───── Extract provided

Thank you for the comments. We propose to leverage image resampling to enhance the adversarial robustness of DNNs against adversarial perturbations. To achieve this goal, we need to address two key questions: 1. how to construct the clean continuous scene based on the input adversarial example? 2. how to estimate the pixel shifting that can further eliminate the influence of adversarial perturbation effectively? Our method can enhance adversarial robustness significanly since we properly address the two key questions: First, we build the implicit continuous representation for the first question, which enables us to eliminate the adversarial perturbation while preserving or reconstructing clean details. The reconstruction methods based on bilinear and near interpolations do not have such a capability, thus is not effective to eliminate the adversarial perturbations. Second, we introduce SampleNet, which automatically generates pixel-wise shifts for resampling in response to different inputs, making the reconstructed image have similar semantic features with ground truth category.

──────────

According to the reply on image resampling for adversarial robustness, what does SampleNet generate? The material is separate from the text above.

───── Dataset records

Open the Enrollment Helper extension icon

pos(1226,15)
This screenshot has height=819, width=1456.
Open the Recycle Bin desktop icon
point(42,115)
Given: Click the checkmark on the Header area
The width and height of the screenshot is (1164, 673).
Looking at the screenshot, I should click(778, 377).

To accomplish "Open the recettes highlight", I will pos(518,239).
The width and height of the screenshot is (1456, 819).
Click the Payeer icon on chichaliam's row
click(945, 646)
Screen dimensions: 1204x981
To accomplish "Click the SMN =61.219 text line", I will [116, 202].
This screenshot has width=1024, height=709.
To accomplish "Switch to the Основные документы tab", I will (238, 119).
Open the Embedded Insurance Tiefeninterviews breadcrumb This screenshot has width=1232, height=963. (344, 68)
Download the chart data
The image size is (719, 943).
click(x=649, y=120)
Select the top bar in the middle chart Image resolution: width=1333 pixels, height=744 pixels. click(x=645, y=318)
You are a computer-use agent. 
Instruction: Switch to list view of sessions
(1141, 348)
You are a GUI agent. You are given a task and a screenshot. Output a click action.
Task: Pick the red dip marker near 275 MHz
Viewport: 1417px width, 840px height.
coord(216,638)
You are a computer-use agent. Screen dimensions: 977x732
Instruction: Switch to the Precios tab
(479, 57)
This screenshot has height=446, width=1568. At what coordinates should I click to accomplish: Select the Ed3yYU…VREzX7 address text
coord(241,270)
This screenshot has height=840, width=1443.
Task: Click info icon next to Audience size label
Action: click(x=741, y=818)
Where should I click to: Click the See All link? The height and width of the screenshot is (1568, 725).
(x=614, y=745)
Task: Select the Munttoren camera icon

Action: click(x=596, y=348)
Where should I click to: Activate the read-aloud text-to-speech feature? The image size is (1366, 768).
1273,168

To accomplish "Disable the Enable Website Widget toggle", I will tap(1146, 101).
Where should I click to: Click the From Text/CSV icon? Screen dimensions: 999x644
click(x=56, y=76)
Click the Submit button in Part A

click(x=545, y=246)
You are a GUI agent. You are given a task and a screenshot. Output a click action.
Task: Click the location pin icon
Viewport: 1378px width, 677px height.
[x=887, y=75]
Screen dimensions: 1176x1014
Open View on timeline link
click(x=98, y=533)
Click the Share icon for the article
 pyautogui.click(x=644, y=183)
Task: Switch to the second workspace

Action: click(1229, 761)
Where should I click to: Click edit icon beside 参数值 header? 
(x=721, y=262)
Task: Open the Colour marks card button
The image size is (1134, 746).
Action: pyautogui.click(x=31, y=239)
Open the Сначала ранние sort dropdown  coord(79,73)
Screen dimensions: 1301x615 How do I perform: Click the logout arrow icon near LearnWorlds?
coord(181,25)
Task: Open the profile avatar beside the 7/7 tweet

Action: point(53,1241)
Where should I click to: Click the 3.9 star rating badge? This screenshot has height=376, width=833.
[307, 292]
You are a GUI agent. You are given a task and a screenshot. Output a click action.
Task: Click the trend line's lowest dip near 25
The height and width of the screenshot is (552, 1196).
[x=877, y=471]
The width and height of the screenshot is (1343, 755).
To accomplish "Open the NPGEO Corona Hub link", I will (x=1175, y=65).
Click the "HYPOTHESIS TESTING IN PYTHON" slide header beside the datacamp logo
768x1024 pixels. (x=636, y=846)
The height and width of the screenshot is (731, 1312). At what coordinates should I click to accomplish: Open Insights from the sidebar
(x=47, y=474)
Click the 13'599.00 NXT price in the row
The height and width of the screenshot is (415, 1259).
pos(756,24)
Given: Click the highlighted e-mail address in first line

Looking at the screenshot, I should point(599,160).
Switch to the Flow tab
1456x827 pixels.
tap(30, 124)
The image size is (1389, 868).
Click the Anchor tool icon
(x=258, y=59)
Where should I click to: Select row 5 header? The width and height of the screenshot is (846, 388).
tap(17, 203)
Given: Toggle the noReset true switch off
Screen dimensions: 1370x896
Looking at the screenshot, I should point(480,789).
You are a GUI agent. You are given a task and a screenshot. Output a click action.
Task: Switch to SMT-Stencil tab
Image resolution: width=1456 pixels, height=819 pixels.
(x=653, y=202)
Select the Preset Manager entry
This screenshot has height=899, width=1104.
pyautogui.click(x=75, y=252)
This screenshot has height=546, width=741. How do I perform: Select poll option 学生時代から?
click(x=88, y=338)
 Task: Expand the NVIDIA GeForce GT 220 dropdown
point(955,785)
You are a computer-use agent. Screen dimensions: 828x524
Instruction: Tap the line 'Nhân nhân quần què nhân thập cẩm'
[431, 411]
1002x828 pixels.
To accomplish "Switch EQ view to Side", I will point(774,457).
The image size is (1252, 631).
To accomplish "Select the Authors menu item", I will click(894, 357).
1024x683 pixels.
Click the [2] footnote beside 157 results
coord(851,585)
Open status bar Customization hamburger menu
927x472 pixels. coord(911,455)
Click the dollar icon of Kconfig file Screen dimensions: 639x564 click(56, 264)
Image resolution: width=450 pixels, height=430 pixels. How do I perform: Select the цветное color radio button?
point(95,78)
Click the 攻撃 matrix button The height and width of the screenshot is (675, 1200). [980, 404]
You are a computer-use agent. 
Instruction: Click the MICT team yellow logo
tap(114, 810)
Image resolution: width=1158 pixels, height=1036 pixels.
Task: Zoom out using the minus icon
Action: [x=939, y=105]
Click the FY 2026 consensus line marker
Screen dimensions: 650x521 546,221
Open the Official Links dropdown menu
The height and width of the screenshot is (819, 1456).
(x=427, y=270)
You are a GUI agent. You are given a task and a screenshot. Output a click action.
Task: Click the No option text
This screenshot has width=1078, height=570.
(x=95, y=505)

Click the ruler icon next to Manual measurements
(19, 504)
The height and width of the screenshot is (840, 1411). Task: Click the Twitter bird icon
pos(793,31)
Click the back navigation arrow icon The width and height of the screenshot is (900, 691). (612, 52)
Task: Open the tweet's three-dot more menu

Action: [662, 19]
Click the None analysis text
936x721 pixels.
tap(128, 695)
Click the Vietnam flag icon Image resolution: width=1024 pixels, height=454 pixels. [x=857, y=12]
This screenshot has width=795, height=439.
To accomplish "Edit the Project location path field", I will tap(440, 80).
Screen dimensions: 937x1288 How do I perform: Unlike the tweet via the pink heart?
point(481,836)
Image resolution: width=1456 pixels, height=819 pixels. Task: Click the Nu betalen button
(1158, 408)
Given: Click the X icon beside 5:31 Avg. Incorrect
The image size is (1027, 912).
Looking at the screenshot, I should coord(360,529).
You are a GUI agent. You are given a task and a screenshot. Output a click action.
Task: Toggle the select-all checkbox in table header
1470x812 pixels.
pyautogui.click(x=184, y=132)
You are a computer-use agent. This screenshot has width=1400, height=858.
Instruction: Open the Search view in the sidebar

──────────

_Answer to this problem_
It automatically generates pixel-wise shifts for resampling in response to different inputs.